Ja, aber als ich diesen Beat gemacht habe, gab es solche Leute in Atlanta noch nicht. Ich habe mich damals zwischen zwei Welten bewegt: Einerseits hatte ich immer noch viel Ärger am Hals, habe viel Scheiße gebaut und versucht, da rauszukommen. Andererseits war ich im Begriff, mit meiner Musik erfolgreich zu werden. New York und Atlanta waren damals wie Himmel und Hölle für mich. Aber zu »Ruff Ryders Anthem« wurde ich durch die Marschumzüge inspiriert – all diese Chants und diese pompösen Instrumente. Ich wollte diesen Sound nach New York holen. DMX wollte den Beat aber erst nicht benutzen. Er fand ihn scheiße und meinte, er würde nach Rock’n’Roll klingen – das war halt kein typischer New-York-Beat der damaligen Zeit.
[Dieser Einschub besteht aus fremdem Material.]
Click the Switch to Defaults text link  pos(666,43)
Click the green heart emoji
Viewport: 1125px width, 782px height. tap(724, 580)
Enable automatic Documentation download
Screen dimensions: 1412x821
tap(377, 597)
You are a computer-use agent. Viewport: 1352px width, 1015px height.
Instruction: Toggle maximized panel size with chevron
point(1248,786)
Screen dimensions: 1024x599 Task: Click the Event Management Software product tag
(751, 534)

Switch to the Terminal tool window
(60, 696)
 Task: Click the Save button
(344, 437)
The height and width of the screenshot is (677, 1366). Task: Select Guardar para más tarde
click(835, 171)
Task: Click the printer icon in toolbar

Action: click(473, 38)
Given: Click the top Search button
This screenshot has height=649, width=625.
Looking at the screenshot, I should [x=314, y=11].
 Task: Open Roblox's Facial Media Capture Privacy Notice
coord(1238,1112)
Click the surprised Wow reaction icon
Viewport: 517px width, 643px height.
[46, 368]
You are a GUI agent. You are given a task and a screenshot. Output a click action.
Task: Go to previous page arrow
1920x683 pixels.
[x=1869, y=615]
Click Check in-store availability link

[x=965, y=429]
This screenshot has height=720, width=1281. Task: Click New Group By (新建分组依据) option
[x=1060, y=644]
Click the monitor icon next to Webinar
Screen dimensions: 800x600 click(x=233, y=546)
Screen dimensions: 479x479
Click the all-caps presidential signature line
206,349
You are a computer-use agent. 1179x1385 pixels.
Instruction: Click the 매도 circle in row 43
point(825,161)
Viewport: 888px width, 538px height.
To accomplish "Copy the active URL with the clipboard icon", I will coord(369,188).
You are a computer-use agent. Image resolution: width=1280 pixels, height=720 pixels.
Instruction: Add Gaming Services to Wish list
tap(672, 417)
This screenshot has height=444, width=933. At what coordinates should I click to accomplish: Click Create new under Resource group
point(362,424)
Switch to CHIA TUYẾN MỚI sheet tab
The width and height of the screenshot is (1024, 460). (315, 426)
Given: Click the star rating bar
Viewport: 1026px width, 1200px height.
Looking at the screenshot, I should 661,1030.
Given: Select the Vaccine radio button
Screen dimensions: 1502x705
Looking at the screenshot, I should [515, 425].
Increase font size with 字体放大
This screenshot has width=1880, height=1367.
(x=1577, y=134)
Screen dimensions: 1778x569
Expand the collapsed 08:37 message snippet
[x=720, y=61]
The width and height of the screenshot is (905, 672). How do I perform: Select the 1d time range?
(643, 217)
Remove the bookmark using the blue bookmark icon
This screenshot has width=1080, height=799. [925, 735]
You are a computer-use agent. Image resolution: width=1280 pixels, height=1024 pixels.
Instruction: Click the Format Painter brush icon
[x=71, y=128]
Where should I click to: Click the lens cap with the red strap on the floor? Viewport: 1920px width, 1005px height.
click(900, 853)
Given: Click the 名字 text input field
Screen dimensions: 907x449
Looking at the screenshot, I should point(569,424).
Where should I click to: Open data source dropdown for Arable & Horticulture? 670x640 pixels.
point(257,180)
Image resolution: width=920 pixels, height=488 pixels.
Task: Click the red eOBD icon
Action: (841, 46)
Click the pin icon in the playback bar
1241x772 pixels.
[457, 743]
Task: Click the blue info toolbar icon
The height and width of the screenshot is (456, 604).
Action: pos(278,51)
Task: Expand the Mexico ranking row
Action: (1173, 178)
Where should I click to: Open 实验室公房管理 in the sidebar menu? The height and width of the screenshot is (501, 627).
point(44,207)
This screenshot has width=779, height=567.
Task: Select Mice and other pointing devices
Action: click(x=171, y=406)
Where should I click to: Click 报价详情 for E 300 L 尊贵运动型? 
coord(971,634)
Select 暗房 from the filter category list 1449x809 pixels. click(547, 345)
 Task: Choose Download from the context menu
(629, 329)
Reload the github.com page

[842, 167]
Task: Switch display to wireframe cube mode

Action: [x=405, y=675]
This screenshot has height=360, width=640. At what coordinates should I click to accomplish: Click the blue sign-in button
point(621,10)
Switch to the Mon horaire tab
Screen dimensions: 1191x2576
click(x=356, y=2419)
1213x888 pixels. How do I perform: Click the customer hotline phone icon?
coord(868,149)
Aber er hat sich dann doch dafür entschieden – und mit diesem Song seine Karriere gestartet.
Mobb Deep
Shook Ones Pt. II (1995)
(rappt die ersten Zeilen mit) Ich habe die Jungs vor sehr vielen Jahren das erste Mal getroffen. Wir haben damals zusammen mit Mobb Deep eine Show im Tunnel gespielt. [legendärer New Yorker Nachtclub, der vor allem in den 1990er in HipHop- und House-Kreisen beliebt war. Er wurde 2001 geschlossen.; Anmerk. d. Verf] Das war schlimm, eine der brutalsten Nächte, die ich dort je erlebt habe. Es gab dort immer viele Schlägereien oder Messerstecherein, aber es war so etwas wie unser Zuhause – obwohl wir aus der Bronx kamen und Mobb Deep aus Queens. Schon damals hat Prodigy zu mir gesagt, dass wir unbedingt mal etwas zusammen machen müssen. Danach habe ich ihn noch sehr oft getroffen, aber es hat sich einfach nie ergeben. Havoc war ja auch mit ihm unterwegs. Und Alchemist. Er hatte also immer seine Produzenten und daher habe ich nie die Notwendigkeit gesehen, unbedingt zusammen arbeiten zu müssen. Wir hatten aber immer Kontakt. Das Letzte, was ich von ihm bekommen habe, war eine Privatmessage zu meinem Beat-Battle gegen Just Blaze – das war wirklich erst vor Kurzem. Er hat es gefeiert und gleich vorgeschlagen, dass auch mal Havoc und Alchemist gegeneinander antreten müssten. Ich finde, sie sollten das jetzt wirklich machen – in seinem Gedenken. Rest in Peace, King Prodigy!